Boiling Springs is a census-designated place (CDP) in Spartanburg County, South Carolina, United States. The population was 8,219 at the 2010 census. In the 2020 census, the population rose to 10,405.

==Namesake==
The area became known as Boiling Springs because of a small spring in its heart that, up until the land was commercially developed, actually appeared as if it were boiling and would sometimes shoot water 6 ft into the air. The geyser diminished gradually over the years. In the 1930s it had become a shallow, barely bubbling stream and today the water is still. The spring is located at the corner of McMillian Boulevard and Highway 9 on the same lot as the Harbor Freight, McDonalds, UPS Store, Duck Donuts, and the Verizon Mobile store. Once the land was developed and the shopping center was built, the spring's boil was greatly diminished. After the spring was cleaned up and dug out, a small park was built around it with benches, flags, and a memorial to a citizen of Boiling Springs.

==Geography==

According to the United States Census Bureau, the CDP has a total area of 6.8 sqmi, all land.

==Demographics==

Historical population
| Census | Pop. | Note | %± |
| 2000 | 4,544 |  | — |
| 2010 | 8,219 |  | 80.9% |
| 2020 | 10,405 |  | 26.6% |
U.S. Decennial Census

===2020 census===
As of the 2020 census, Boiling Springs had a population of 10,405. The median age was 37.0 years. 25.6% of residents were under the age of 18 and 15.0% of residents were 65 years of age or older. For every 100 females there were 91.6 males, and for every 100 females age 18 and over there were 88.7 males age 18 and over.

98.0% of residents lived in urban areas, while 2.0% lived in rural areas.

There were 3,971 households in Boiling Springs, of which 35.2% had children under the age of 18 living in them. Of all households, 52.8% were married-couple households, 15.0% were households with a male householder and no spouse or partner present, and 26.9% were households with a female householder and no spouse or partner present. About 24.3% of all households were made up of individuals and 10.1% had someone living alone who was 65 years of age or older. There were 2,457 families residing in the CDP.

There were 4,206 housing units, of which 5.6% were vacant. The homeowner vacancy rate was 1.3% and the rental vacancy rate was 11.2%.

Boiling Springs racial composition
| Race | Num. | Perc. |
|---|---|---|
| White (non-Hispanic) | 7,217 | 69.36% |
| Black or African American (non-Hispanic) | 1,487 | 14.29% |
| Native American | 23 | 0.22% |
| Asian | 504 | 4.84% |
| Pacific Islander | 1 | 0.01% |
| Other/Mixed | 457 | 4.39% |
| Hispanic or Latino | 716 | 6.88% |

===2000 census===
As of the census of 2000, there were 4,544 people, 1,714 households, and 1,336 families residing in the CDP. The population density was 666.9 PD/sqmi.

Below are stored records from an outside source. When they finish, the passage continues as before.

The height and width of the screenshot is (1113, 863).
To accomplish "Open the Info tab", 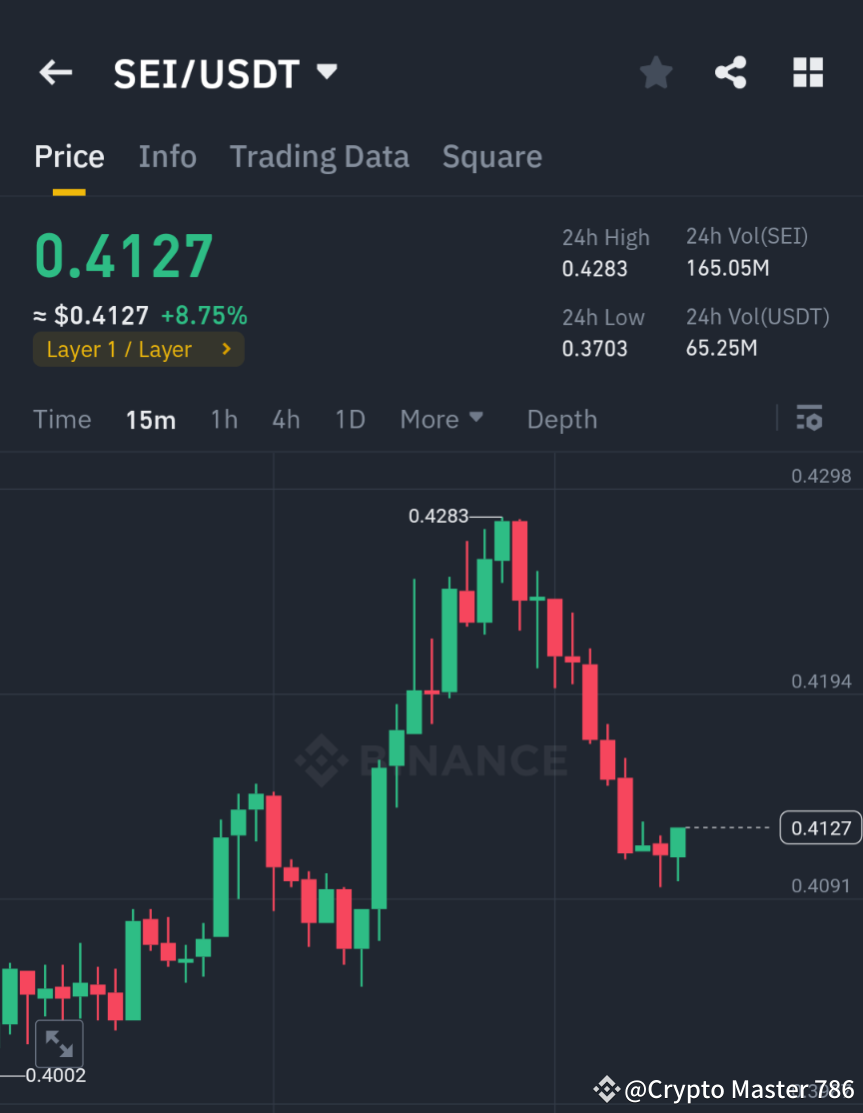I will coord(167,156).
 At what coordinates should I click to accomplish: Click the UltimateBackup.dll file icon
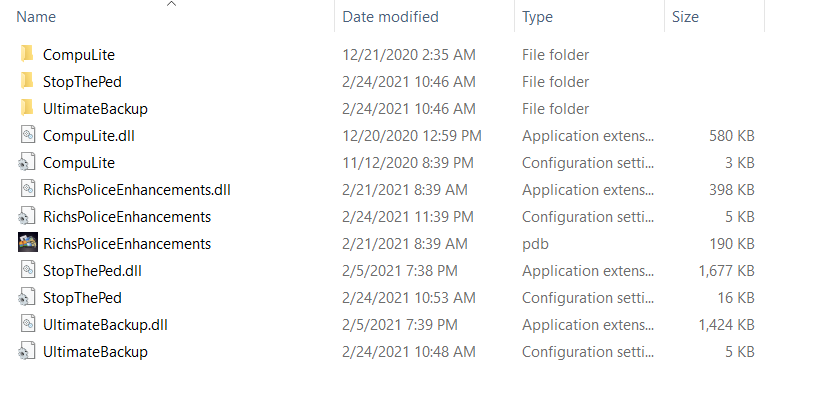click(27, 324)
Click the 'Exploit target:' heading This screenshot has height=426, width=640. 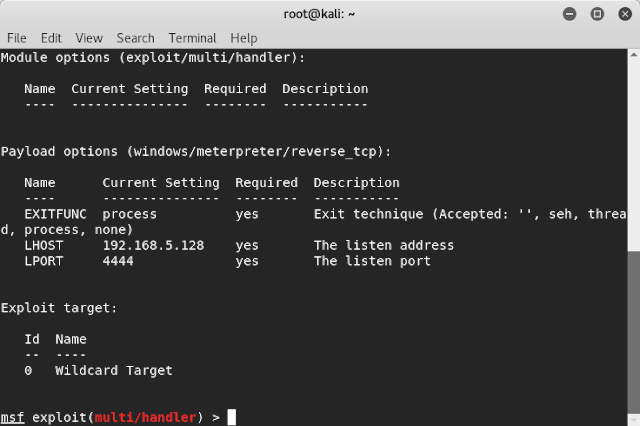tap(59, 308)
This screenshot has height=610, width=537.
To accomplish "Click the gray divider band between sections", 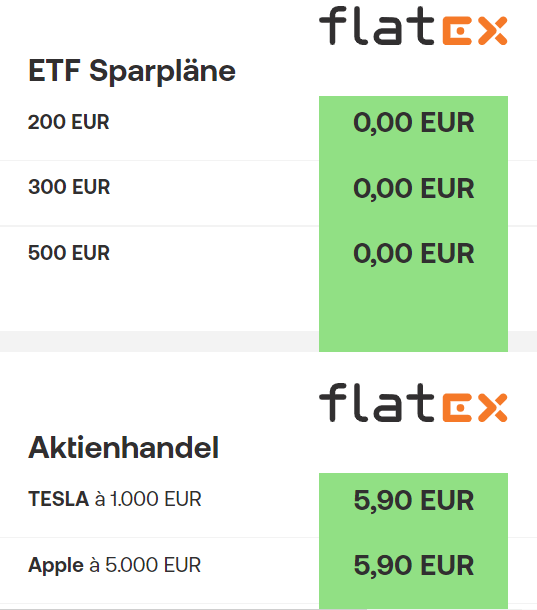I will point(160,342).
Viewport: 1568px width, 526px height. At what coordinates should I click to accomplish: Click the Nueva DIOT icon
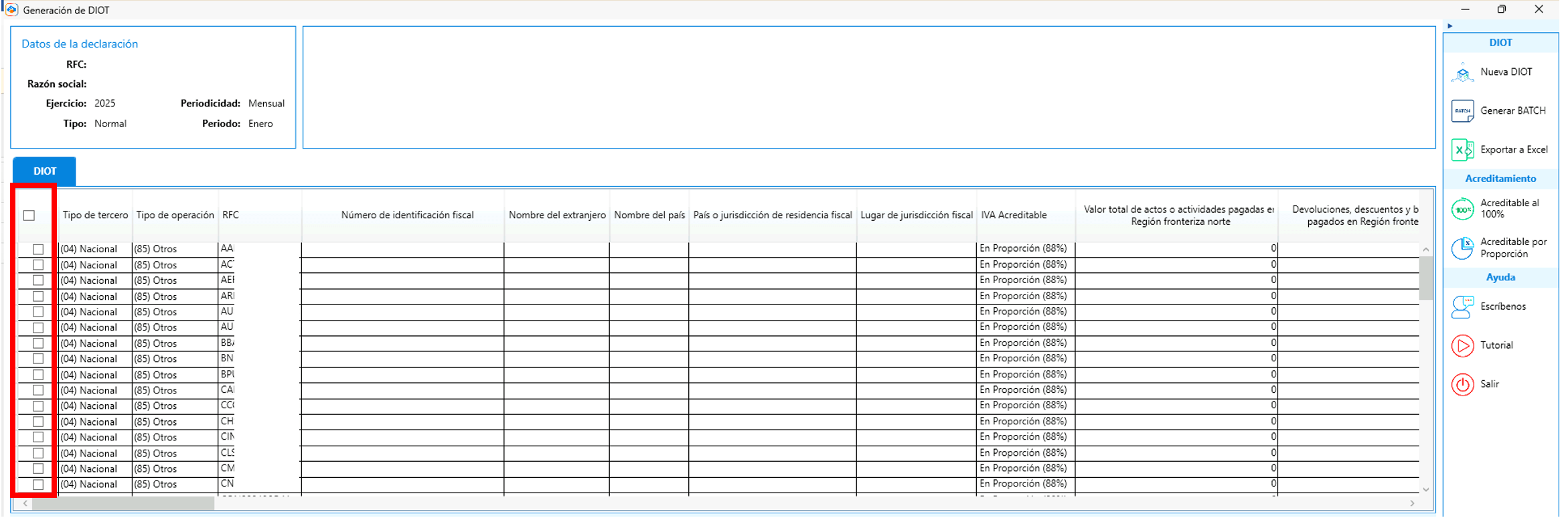[1462, 72]
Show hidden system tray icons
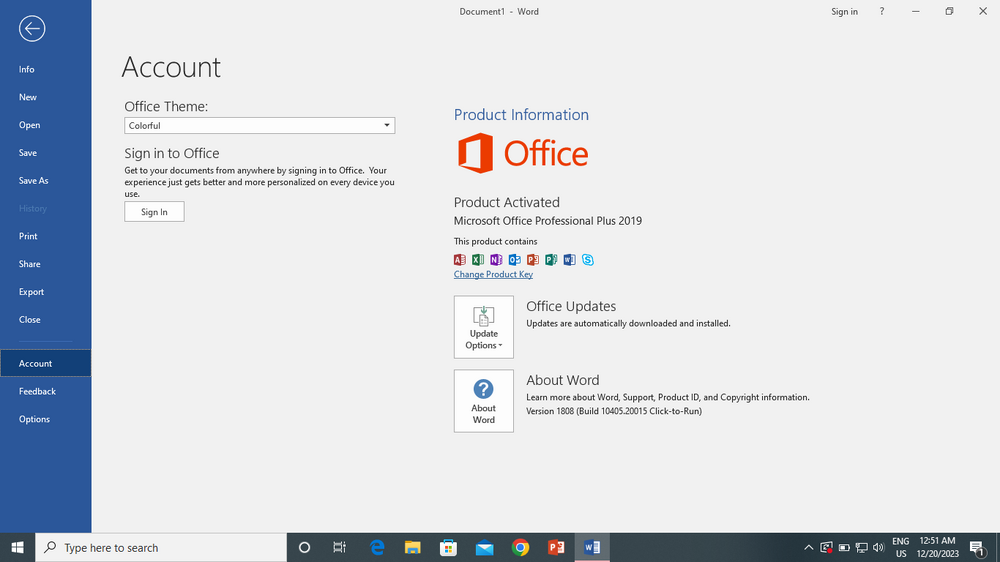 pyautogui.click(x=808, y=548)
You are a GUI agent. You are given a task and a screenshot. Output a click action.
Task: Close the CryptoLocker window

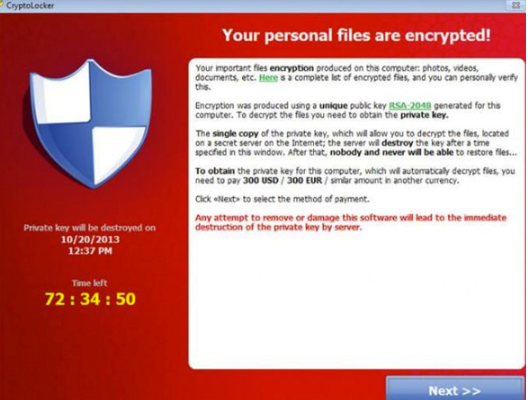click(x=516, y=5)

There were 1,801 housing units at an average density of 264.3 /sqmi. The racial makeup of the CDP was 90.82% White, 6.34% African American, 0.24% Native American, 1.50% Asian, 0.51% from other races, and 0.59% from two or more races. Hispanic or Latino of any race were 1.21% of the population.

There were 1,714 households, out of which 38.4% had children under the age of 18 living with them, 65.1% were married couples living together, 9.4% had a female householder with no husband present, and 22.0% were non-families. 19.3% of all households were made up of individuals, and 7.2% had someone living alone who was 65 years of age or older. The average household size was 2.62 and the average family size was 3.00.

In the CDP, the population was spread out, with 26.1% under the age of 18, 7.3% from 18 to 24, 33.1% from 25 to 44, 22.5% from 45 to 64, and 10.9% who were 65 years of age or older. The median age was 35 years. For every 100 females, there were 93.4 males. For every 100 females age 18 and over, there were 91.1 males.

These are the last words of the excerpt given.